Copy out every line of the material below, character for character, apart from the pictures.
[LISTED ENTRIES — start]
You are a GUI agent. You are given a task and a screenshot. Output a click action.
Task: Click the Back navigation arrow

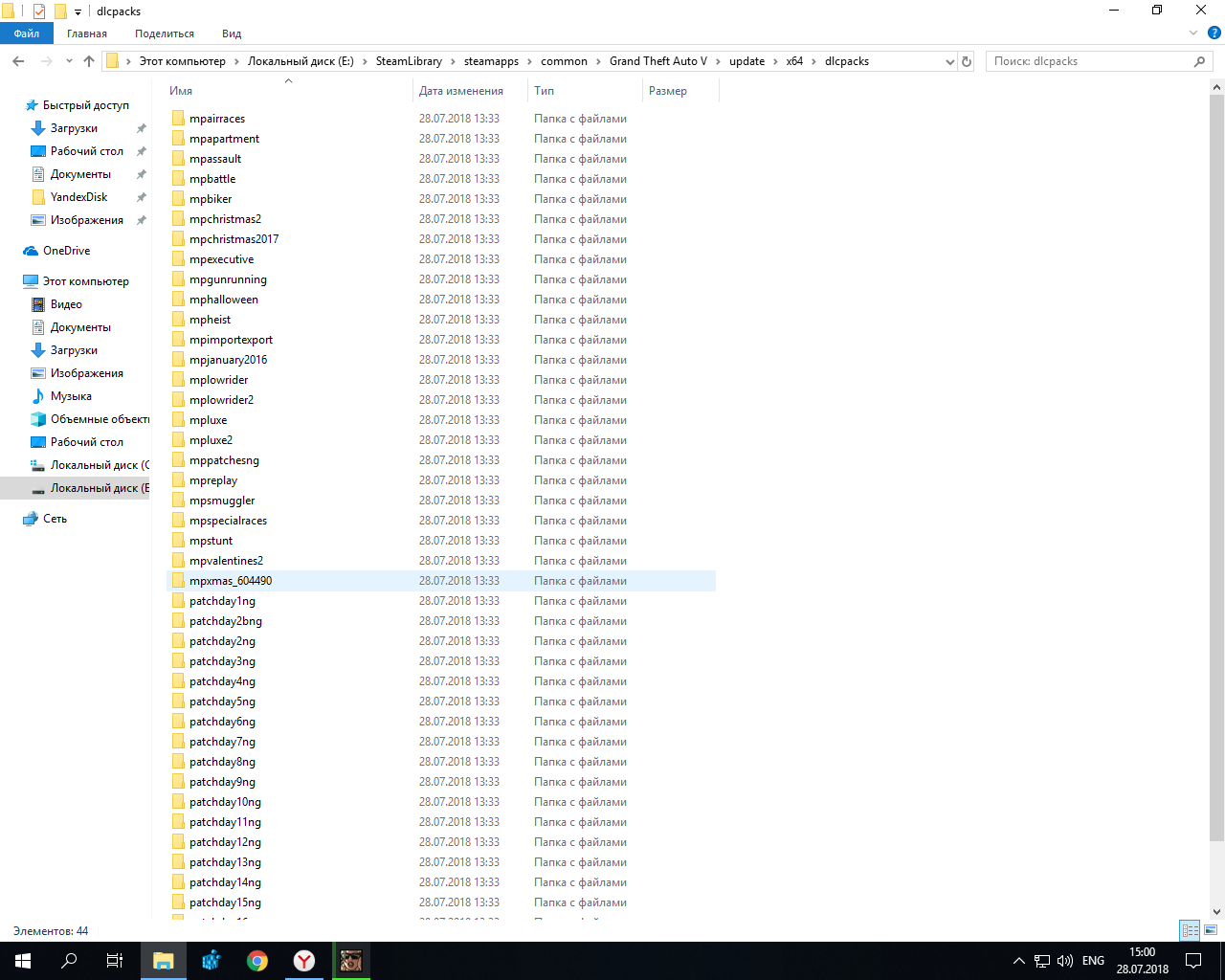coord(18,61)
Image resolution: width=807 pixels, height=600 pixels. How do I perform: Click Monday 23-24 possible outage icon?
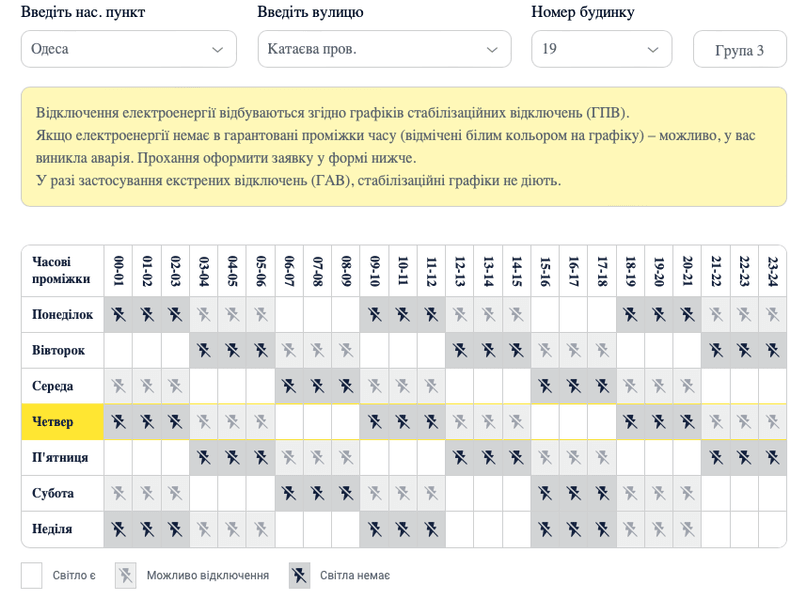[x=773, y=315]
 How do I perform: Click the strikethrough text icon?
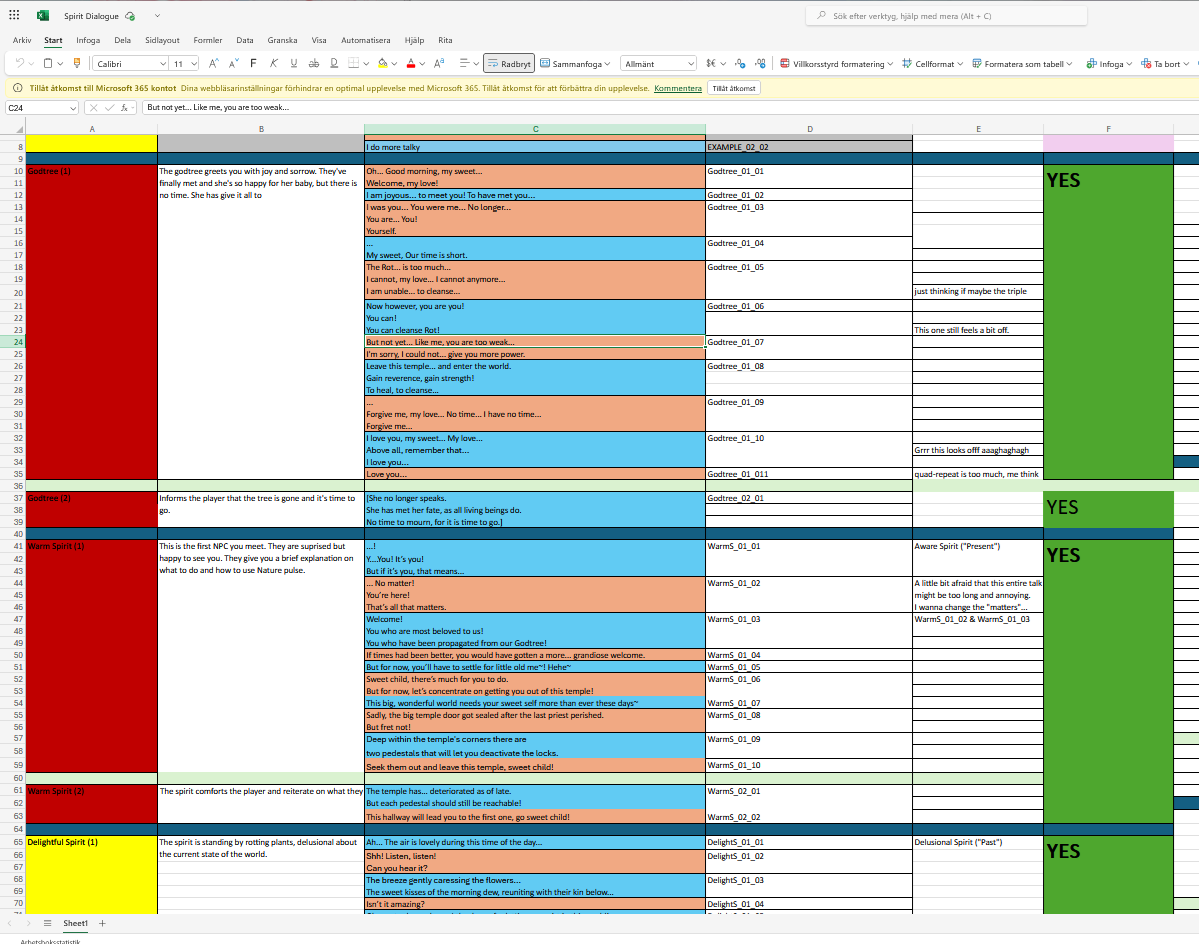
[LISTED ENTRIES — finish]
**RESULT OF THIS EXERCISE**
You are a GUI agent. You are given a task and a screenshot. Output a click action.
Task: Click the Back navigation arrow

coord(18,61)
Image resolution: width=807 pixels, height=600 pixels. How do I perform: Click Monday 23-24 possible outage icon?
[x=773, y=315]
 How do I perform: Click the strikethrough text icon?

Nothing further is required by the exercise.